Directions for this task: Each record must be retyped word for word.

Entries shown:
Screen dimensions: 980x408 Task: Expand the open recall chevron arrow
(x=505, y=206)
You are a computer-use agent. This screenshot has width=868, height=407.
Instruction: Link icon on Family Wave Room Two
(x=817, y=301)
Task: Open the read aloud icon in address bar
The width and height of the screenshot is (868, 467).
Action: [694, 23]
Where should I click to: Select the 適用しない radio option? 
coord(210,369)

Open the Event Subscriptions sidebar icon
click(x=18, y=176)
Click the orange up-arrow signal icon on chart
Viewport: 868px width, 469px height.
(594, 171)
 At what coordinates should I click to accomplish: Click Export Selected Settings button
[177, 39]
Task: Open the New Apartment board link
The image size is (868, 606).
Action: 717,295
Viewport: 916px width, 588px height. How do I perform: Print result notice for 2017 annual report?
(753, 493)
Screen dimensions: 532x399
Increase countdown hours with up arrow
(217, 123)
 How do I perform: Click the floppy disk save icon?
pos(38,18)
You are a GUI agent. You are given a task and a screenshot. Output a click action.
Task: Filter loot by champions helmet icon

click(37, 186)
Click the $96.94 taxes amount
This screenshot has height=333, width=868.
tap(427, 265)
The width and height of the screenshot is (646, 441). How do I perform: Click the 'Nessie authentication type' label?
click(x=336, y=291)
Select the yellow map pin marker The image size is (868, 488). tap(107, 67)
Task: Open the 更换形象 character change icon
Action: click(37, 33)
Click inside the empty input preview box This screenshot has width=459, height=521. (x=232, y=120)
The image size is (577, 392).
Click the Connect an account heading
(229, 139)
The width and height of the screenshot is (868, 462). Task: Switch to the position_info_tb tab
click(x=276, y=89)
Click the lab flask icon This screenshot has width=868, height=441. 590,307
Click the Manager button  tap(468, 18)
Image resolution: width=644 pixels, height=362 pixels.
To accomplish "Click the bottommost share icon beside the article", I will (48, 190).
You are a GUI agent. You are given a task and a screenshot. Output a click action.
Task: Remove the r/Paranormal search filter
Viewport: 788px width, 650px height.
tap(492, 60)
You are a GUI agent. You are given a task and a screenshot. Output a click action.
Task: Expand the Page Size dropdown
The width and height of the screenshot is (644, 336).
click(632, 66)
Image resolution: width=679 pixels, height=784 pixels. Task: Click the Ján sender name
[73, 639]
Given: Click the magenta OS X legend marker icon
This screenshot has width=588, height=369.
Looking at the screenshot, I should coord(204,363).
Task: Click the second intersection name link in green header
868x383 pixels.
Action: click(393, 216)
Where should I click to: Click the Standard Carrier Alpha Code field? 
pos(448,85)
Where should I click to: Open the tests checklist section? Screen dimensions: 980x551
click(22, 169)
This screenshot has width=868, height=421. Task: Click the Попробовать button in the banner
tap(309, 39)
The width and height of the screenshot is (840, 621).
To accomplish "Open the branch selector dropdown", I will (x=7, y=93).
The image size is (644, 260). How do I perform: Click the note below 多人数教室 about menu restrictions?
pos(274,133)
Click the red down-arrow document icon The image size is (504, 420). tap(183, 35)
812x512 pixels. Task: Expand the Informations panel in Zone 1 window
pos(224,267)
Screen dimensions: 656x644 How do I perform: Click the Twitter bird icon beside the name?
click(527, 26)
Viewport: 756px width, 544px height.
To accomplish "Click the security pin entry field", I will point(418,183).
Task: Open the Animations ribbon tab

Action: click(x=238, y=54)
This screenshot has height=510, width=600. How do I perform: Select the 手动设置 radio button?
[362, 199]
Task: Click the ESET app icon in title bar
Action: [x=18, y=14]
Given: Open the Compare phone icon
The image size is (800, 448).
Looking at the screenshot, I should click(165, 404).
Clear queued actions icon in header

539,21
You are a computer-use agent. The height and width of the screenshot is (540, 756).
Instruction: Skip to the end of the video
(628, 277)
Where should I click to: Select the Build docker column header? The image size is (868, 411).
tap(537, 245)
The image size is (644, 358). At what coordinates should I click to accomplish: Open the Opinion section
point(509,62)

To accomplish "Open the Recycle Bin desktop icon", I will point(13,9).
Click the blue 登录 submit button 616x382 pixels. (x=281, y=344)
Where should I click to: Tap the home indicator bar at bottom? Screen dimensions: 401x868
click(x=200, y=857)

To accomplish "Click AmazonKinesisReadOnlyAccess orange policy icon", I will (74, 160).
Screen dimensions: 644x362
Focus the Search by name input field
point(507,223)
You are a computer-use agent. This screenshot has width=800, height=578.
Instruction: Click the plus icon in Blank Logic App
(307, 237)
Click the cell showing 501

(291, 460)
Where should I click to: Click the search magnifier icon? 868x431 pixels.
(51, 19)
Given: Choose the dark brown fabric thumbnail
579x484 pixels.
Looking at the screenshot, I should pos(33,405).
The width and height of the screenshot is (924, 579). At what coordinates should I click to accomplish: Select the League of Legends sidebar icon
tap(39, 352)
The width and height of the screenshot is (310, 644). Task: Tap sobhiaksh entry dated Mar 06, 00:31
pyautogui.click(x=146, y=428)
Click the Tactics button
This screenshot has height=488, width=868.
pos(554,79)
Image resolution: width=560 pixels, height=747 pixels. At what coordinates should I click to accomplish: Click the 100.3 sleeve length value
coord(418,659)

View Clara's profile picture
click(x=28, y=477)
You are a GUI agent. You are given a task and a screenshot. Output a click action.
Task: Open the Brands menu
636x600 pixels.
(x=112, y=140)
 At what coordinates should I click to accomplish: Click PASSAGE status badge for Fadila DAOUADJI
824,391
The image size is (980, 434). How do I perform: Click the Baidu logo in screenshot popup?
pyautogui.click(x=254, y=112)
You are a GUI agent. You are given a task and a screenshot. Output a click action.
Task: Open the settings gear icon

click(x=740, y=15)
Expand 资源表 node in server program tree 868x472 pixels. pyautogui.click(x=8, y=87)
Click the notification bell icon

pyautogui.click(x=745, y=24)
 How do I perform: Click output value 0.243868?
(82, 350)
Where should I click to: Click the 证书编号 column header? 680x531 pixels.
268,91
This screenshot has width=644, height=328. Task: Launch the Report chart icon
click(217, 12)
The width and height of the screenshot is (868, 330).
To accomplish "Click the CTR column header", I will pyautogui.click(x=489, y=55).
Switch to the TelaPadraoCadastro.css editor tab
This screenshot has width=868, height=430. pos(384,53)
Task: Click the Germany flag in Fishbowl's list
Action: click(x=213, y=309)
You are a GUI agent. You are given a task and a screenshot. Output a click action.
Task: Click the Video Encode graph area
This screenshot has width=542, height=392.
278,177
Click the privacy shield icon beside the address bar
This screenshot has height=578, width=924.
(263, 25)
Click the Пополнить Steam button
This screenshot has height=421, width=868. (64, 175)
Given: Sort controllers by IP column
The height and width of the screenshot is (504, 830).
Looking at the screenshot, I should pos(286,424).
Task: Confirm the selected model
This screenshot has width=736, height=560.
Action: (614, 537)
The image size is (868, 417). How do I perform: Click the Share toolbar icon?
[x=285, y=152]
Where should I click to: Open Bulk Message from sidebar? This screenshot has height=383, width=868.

Reply to the task:
Screen dimensions: 980x408 Task: Expand the open recall chevron arrow
(x=505, y=206)
You are a computer-use agent. This screenshot has width=868, height=407.
Instruction: Link icon on Family Wave Room Two
(x=817, y=301)
Task: Open the read aloud icon in address bar
The width and height of the screenshot is (868, 467).
Action: [694, 23]
Where should I click to: Select the 適用しない radio option? 
coord(210,369)

Open the Event Subscriptions sidebar icon
click(x=18, y=176)
Click the orange up-arrow signal icon on chart
Viewport: 868px width, 469px height.
(594, 171)
 At what coordinates should I click to accomplish: Click Export Selected Settings button
[177, 39]
Task: Open the New Apartment board link
The image size is (868, 606).
Action: 717,295
Viewport: 916px width, 588px height. How do I perform: Print result notice for 2017 annual report?
(753, 493)
Screen dimensions: 532x399
Increase countdown hours with up arrow
(217, 123)
 How do I perform: Click the floppy disk save icon?
pos(38,18)
You are a GUI agent. You are given a task and a screenshot. Output a click action.
Task: Filter loot by champions helmet icon

click(37, 186)
Click the $96.94 taxes amount
This screenshot has height=333, width=868.
tap(427, 265)
The width and height of the screenshot is (646, 441). How do I perform: Click the 'Nessie authentication type' label?
click(x=336, y=291)
Select the yellow map pin marker The image size is (868, 488). tap(107, 67)
Task: Open the 更换形象 character change icon
Action: click(37, 33)
Click inside the empty input preview box This screenshot has width=459, height=521. (x=232, y=120)
The image size is (577, 392).
Click the Connect an account heading
(229, 139)
The width and height of the screenshot is (868, 462). Task: Switch to the position_info_tb tab
click(x=276, y=89)
Click the lab flask icon This screenshot has width=868, height=441. 590,307
Click the Manager button  tap(468, 18)
Image resolution: width=644 pixels, height=362 pixels.
To accomplish "Click the bottommost share icon beside the article", I will (48, 190).
You are a GUI agent. You are given a task and a screenshot. Output a click action.
Task: Remove the r/Paranormal search filter
Viewport: 788px width, 650px height.
tap(492, 60)
You are a GUI agent. You are given a task and a screenshot. Output a click action.
Task: Expand the Page Size dropdown
The width and height of the screenshot is (644, 336).
click(632, 66)
Image resolution: width=679 pixels, height=784 pixels. Task: Click the Ján sender name
[73, 639]
Given: Click the magenta OS X legend marker icon
This screenshot has width=588, height=369.
Looking at the screenshot, I should coord(204,363).
Task: Click the second intersection name link in green header
868x383 pixels.
Action: click(393, 216)
Where should I click to: Click the Standard Carrier Alpha Code field? 
pos(448,85)
Where should I click to: Open the tests checklist section? Screen dimensions: 980x551
click(22, 169)
This screenshot has width=868, height=421. Task: Click the Попробовать button in the banner
tap(309, 39)
The width and height of the screenshot is (840, 621).
To accomplish "Open the branch selector dropdown", I will (x=7, y=93).
The image size is (644, 260). How do I perform: Click the note below 多人数教室 about menu restrictions?
pos(274,133)
Click the red down-arrow document icon The image size is (504, 420). tap(183, 35)
812x512 pixels. Task: Expand the Informations panel in Zone 1 window
pos(224,267)
Screen dimensions: 656x644 How do I perform: Click the Twitter bird icon beside the name?
click(527, 26)
Viewport: 756px width, 544px height.
To accomplish "Click the security pin entry field", I will point(418,183).
Task: Open the Animations ribbon tab

Action: click(x=238, y=54)
This screenshot has height=510, width=600. How do I perform: Select the 手动设置 radio button?
[362, 199]
Task: Click the ESET app icon in title bar
Action: [x=18, y=14]
Given: Open the Compare phone icon
The image size is (800, 448).
Looking at the screenshot, I should click(165, 404).
Clear queued actions icon in header

539,21
You are a computer-use agent. The height and width of the screenshot is (540, 756).
Instruction: Skip to the end of the video
(628, 277)
Where should I click to: Select the Build docker column header? The image size is (868, 411).
tap(537, 245)
The image size is (644, 358). At what coordinates should I click to accomplish: Open the Opinion section
point(509,62)

To accomplish "Open the Recycle Bin desktop icon", I will point(13,9).
Click the blue 登录 submit button 616x382 pixels. (x=281, y=344)
Where should I click to: Tap the home indicator bar at bottom? Screen dimensions: 401x868
click(x=200, y=857)

To accomplish "Click AmazonKinesisReadOnlyAccess orange policy icon", I will (74, 160).
Screen dimensions: 644x362
Focus the Search by name input field
point(507,223)
You are a computer-use agent. This screenshot has width=800, height=578.
Instruction: Click the plus icon in Blank Logic App
(307, 237)
Click the cell showing 501

(291, 460)
Where should I click to: Click the search magnifier icon? 868x431 pixels.
(51, 19)
Given: Choose the dark brown fabric thumbnail
579x484 pixels.
Looking at the screenshot, I should pos(33,405).
The width and height of the screenshot is (924, 579). At what coordinates should I click to accomplish: Select the League of Legends sidebar icon
tap(39, 352)
The width and height of the screenshot is (310, 644). Task: Tap sobhiaksh entry dated Mar 06, 00:31
pyautogui.click(x=146, y=428)
Click the Tactics button
This screenshot has height=488, width=868.
pos(554,79)
Image resolution: width=560 pixels, height=747 pixels. At what coordinates should I click to accomplish: Click the 100.3 sleeve length value
coord(418,659)

View Clara's profile picture
click(x=28, y=477)
You are a GUI agent. You are given a task and a screenshot. Output a click action.
Task: Open the Brands menu
636x600 pixels.
(x=112, y=140)
 At what coordinates should I click to accomplish: Click PASSAGE status badge for Fadila DAOUADJI
824,391
The image size is (980, 434). How do I perform: Click the Baidu logo in screenshot popup?
pyautogui.click(x=254, y=112)
You are a GUI agent. You are given a task and a screenshot. Output a click action.
Task: Open the settings gear icon

click(x=740, y=15)
Expand 资源表 node in server program tree 868x472 pixels. pyautogui.click(x=8, y=87)
Click the notification bell icon

pyautogui.click(x=745, y=24)
 How do I perform: Click output value 0.243868?
(82, 350)
Where should I click to: Click the 证书编号 column header? 680x531 pixels.
268,91
This screenshot has width=644, height=328. Task: Launch the Report chart icon
click(217, 12)
The width and height of the screenshot is (868, 330).
To accomplish "Click the CTR column header", I will pyautogui.click(x=489, y=55).
Switch to the TelaPadraoCadastro.css editor tab
This screenshot has width=868, height=430. pos(384,53)
Task: Click the Germany flag in Fishbowl's list
Action: click(x=213, y=309)
You are a GUI agent. You are given a task and a screenshot. Output a click action.
Task: Click the Video Encode graph area
This screenshot has width=542, height=392.
278,177
Click the privacy shield icon beside the address bar
This screenshot has height=578, width=924.
(263, 25)
Click the Пополнить Steam button
This screenshot has height=421, width=868. (64, 175)
Given: Sort controllers by IP column
The height and width of the screenshot is (504, 830).
Looking at the screenshot, I should pos(286,424).
Task: Confirm the selected model
This screenshot has width=736, height=560.
Action: (614, 537)
The image size is (868, 417). How do I perform: Click the Share toolbar icon?
[x=285, y=152]
Where should I click to: Open Bulk Message from sidebar? This screenshot has height=383, width=868.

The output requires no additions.